9
Kiedy po kłótni w szkole o oceny Cesia wróciła do domu z Danka w domu panowała panika. Okazało się, że dzwoniła Julia, która zaraz przyjdzie do domu z Tolem i jego rodzicami. Postanowili po spacerze odwiedzić rodziców Julii. Cała rodzina starała się doprowadzić mieszkanie do porządku, Danka została wysłana do cukierni po tort, a Cesia sprzątała. Ciocia Wiesia myła naczynia, a mama Żaczek poszła pożyczyć od Nowakowskich porcelanę do kawy. Gdy pojawiła się mama Tola wyglądała, jak prawdziwa dama, ubrana była w kostium Chanel, a jego ojciec wyglądał jak lord. Julia była blada i zdenerwowana. W kuchni Cesia sprzeczała się z ciocią Wiesią, która z nic zaniesie herbatę do pokoju. Ostatecznie Cesia pomalowała sobie na niebiesko powieki i zaniosła do salonu herbatę.
10
Cesia przesadziła z makijażem, co zaważył dziadek.
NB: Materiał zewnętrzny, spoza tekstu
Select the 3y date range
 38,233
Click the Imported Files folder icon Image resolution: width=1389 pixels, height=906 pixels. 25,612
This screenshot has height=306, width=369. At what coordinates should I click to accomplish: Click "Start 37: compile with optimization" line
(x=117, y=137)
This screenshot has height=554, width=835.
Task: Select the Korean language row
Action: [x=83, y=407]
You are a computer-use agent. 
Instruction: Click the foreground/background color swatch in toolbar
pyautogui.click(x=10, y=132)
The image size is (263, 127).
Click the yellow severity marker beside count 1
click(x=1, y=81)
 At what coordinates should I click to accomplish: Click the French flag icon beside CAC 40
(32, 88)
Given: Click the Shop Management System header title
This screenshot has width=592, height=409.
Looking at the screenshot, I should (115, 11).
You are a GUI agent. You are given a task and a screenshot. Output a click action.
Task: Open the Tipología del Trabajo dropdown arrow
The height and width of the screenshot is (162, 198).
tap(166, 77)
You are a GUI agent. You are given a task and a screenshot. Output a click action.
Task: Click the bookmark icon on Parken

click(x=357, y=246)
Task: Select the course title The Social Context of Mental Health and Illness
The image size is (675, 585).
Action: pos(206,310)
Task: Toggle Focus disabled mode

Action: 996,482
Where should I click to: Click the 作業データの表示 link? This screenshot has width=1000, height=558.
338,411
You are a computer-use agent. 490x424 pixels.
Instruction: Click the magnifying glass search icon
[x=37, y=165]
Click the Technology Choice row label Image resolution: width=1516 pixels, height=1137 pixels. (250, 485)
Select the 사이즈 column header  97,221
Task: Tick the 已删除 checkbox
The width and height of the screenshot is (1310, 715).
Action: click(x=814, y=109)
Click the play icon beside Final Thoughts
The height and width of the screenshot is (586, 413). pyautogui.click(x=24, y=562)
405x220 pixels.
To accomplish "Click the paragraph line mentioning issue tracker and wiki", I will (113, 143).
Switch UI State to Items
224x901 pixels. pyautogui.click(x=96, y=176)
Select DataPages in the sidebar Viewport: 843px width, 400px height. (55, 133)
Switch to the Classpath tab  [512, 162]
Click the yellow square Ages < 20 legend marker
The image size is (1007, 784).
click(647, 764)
Jednak rozmowa toczyła się miło, mama Tola podkreśliła urodę serwisu. Dziadem rozmawiał z ojcem Tola o ,, Charakterach’’ La Bruyere, tata Żaczek o podstawach fizyki kwantowej z Tolem. Cesia podała idealnie pokrojony tort. Nagle pojawił się zapłakany Bobcio i położył mysz na stole. Twierdził, że podczas zabawy w piaskownicy Nawakowski zamurował i pozbawił życia mysz. Julia była przerażona. Potem Bobcio usiadł na kolanach mamy Tola, a mysz ożyła. Mama Żaczek przełożyła ją na talerzyk i wyniosła. Cesia podała szybko kawałek tortu Bobciowi, aby dalej nie kompromitował rodziny. Jednak po chwili Bobcio oświadczył wszystkim, że serwis jest Nowakowskich. Julia była załamana.
11
Wizyta rodziców Tola przebiegała poprawnie, dyskutowano o literaturze francuskiej, o fizyce kwantowej oraz ceramice. Po wyjściu gości Julia była zdezorientowana, bo nie wiedziała, czy rodzice Tola ją zaakceptują. Marzyła, aby Tolo poprosił ją o rękę. Stwierdziła, że wszystko źle wypadło przez ,, potwornego Bobcia’’. Ciocia Wiesia stwierdziła, że nie lubi tego określenia, awantura wisiała na włosku. Cesia postanowiła zamknąć się w wieżyce.
12.
Była tam już Danka, która słuchała muzyki. Cesia zaczęła poważną rozmowę na temat braku ambicji i lenistwa Danki. Doszło do sprzeczki. Potem Cesia powiedziała, że tata Tolka widział wiersze Danki i bardzo je chwalił. Danka była niezadowolona, kazała Cesi oddać zeszyt z jej poematem ,, Alienacja ‘’. Cesia zeszła na dół, ale zobaczyła, że w zeszycie Bobcio narysował czołg atakowany przez helikopter pełen ludzi. Była załamana i poszła do mamy.